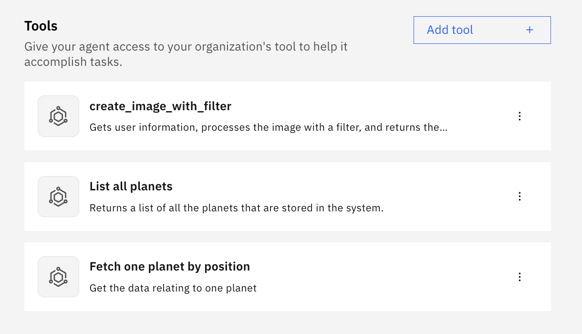Click the plus icon in Add tool

(530, 30)
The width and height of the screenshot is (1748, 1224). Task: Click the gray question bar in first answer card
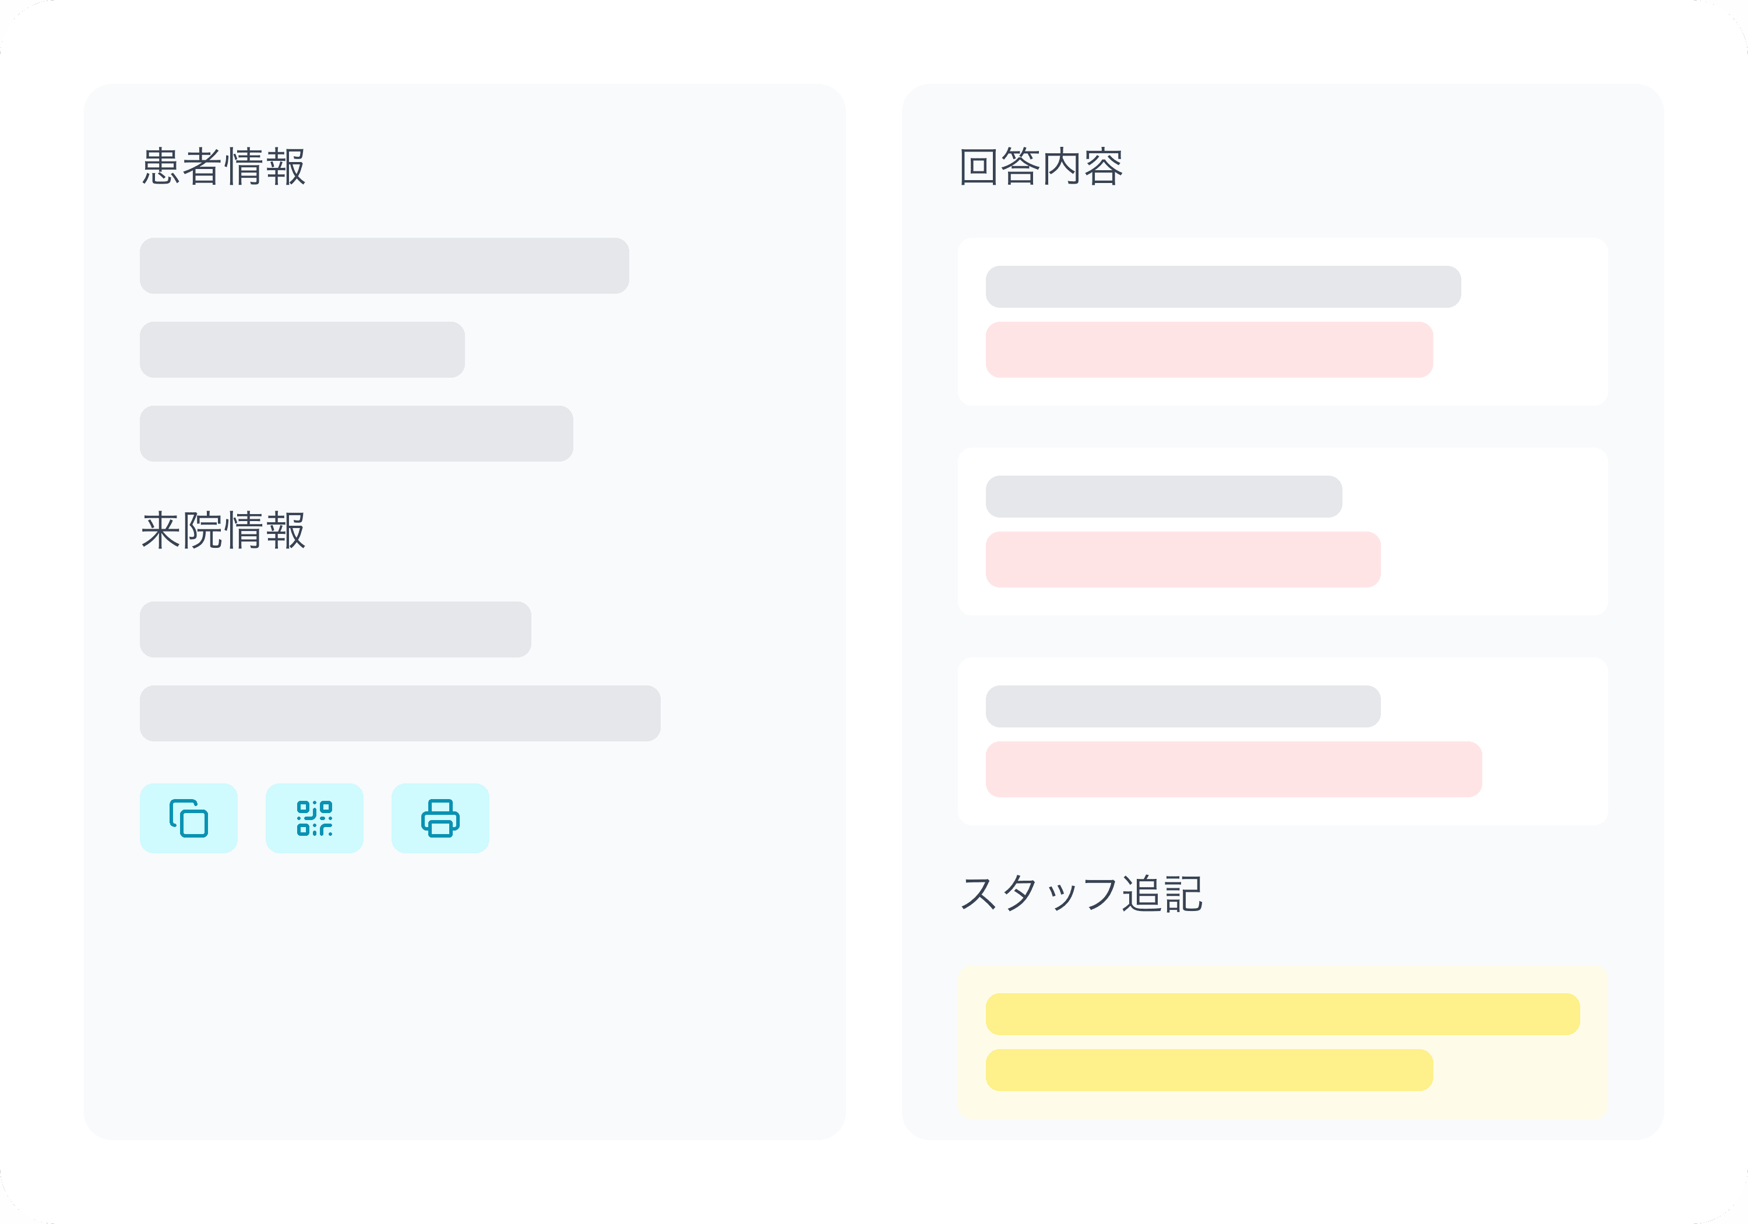click(1223, 286)
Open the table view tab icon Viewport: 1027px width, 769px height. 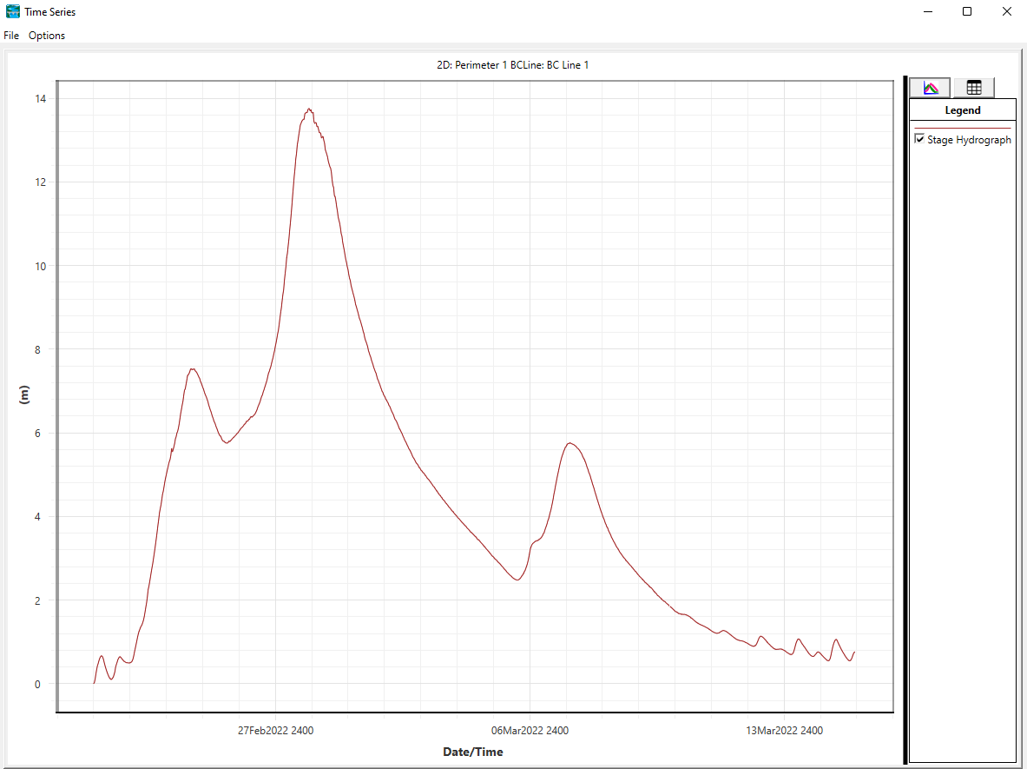click(x=973, y=88)
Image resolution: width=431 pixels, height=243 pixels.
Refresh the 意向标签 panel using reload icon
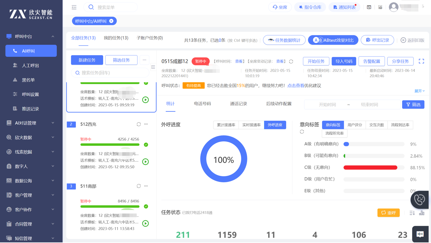[302, 132]
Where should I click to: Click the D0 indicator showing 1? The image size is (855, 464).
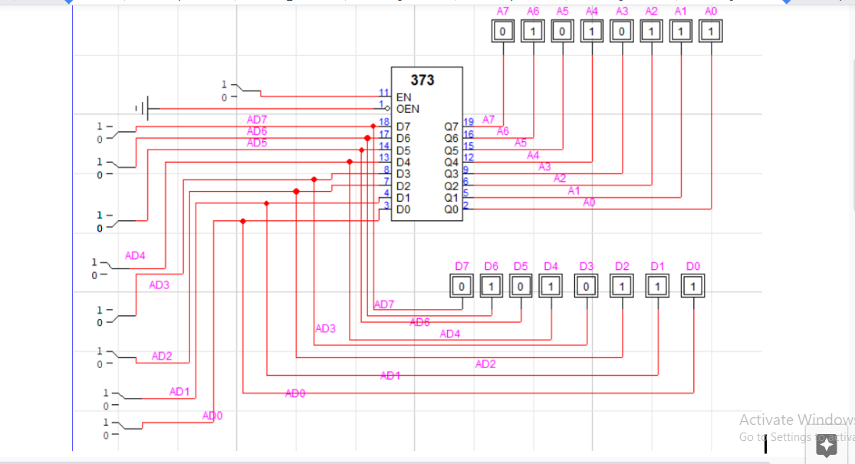(x=692, y=285)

§ **Task to carry out**
From the line containing "Where should I" to the last line of the entries, copy every line exactly, including both ends, and leave out the pictures.

§ **The answer**
Where should I click to: Click the D0 indicator showing 1? The image size is (855, 464).
(x=692, y=285)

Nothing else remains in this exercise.